(Data items)
######

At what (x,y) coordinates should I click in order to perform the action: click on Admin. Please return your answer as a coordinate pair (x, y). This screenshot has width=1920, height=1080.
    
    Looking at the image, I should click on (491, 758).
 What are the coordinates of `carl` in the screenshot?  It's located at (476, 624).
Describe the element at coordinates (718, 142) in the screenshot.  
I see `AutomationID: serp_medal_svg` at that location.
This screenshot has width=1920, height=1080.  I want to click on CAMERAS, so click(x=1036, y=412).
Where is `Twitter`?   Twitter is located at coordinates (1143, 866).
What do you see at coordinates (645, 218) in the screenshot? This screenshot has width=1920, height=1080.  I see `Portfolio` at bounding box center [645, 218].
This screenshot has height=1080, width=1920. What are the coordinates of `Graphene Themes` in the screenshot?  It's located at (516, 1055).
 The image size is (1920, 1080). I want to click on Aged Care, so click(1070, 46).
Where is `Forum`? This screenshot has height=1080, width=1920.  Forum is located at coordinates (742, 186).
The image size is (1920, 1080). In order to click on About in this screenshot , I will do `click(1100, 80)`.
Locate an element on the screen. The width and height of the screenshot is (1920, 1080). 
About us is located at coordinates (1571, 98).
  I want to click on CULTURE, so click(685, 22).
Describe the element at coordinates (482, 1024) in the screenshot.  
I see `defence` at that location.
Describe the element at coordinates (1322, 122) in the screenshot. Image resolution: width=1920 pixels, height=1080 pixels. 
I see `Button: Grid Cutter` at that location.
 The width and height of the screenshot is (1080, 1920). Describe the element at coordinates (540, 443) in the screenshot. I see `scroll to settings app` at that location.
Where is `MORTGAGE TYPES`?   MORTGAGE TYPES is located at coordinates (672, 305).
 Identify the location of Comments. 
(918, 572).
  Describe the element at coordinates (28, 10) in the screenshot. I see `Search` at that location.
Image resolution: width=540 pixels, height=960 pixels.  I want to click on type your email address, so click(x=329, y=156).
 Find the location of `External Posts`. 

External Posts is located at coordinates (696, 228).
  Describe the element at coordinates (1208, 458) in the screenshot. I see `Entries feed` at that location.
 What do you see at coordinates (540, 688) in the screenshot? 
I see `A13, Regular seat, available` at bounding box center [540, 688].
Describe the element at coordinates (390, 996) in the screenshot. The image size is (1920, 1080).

######

### EXERCISE TASK
Can you rewrite all the items above, substituting "Where can I find" for each "Where is" and leaving everything else unchanged?

### RESPONSE TO THIS TASK
At what (x,y) coordinates should I click in order to perform the action: click on Admin. Please return your answer as a coordinate pair (x, y). This screenshot has width=1920, height=1080.
    
    Looking at the image, I should click on (491, 758).
 What are the coordinates of `carl` in the screenshot?  It's located at (476, 624).
Describe the element at coordinates (718, 142) in the screenshot.  
I see `AutomationID: serp_medal_svg` at that location.
This screenshot has width=1920, height=1080.  I want to click on CAMERAS, so click(x=1036, y=412).
Where can I find `Twitter`?   Twitter is located at coordinates (1143, 866).
What do you see at coordinates (645, 218) in the screenshot? This screenshot has width=1920, height=1080.  I see `Portfolio` at bounding box center [645, 218].
This screenshot has height=1080, width=1920. What are the coordinates of `Graphene Themes` in the screenshot?  It's located at (516, 1055).
 The image size is (1920, 1080). I want to click on Aged Care, so click(1070, 46).
Where can I find `Forum`? This screenshot has height=1080, width=1920.  Forum is located at coordinates (742, 186).
The image size is (1920, 1080). In order to click on About in this screenshot , I will do `click(1100, 80)`.
Locate an element on the screen. The width and height of the screenshot is (1920, 1080). 
About us is located at coordinates (1571, 98).
  I want to click on CULTURE, so click(685, 22).
Describe the element at coordinates (482, 1024) in the screenshot.  
I see `defence` at that location.
Describe the element at coordinates (1322, 122) in the screenshot. Image resolution: width=1920 pixels, height=1080 pixels. 
I see `Button: Grid Cutter` at that location.
 The width and height of the screenshot is (1080, 1920). Describe the element at coordinates (540, 443) in the screenshot. I see `scroll to settings app` at that location.
Where can I find `MORTGAGE TYPES`?   MORTGAGE TYPES is located at coordinates (672, 305).
 Identify the location of Comments. 
(918, 572).
  Describe the element at coordinates (28, 10) in the screenshot. I see `Search` at that location.
Image resolution: width=540 pixels, height=960 pixels.  I want to click on type your email address, so click(x=329, y=156).
 Find the location of `External Posts`. 

External Posts is located at coordinates (696, 228).
  Describe the element at coordinates (1208, 458) in the screenshot. I see `Entries feed` at that location.
 What do you see at coordinates (540, 688) in the screenshot? 
I see `A13, Regular seat, available` at bounding box center [540, 688].
Describe the element at coordinates (390, 996) in the screenshot. The image size is (1920, 1080).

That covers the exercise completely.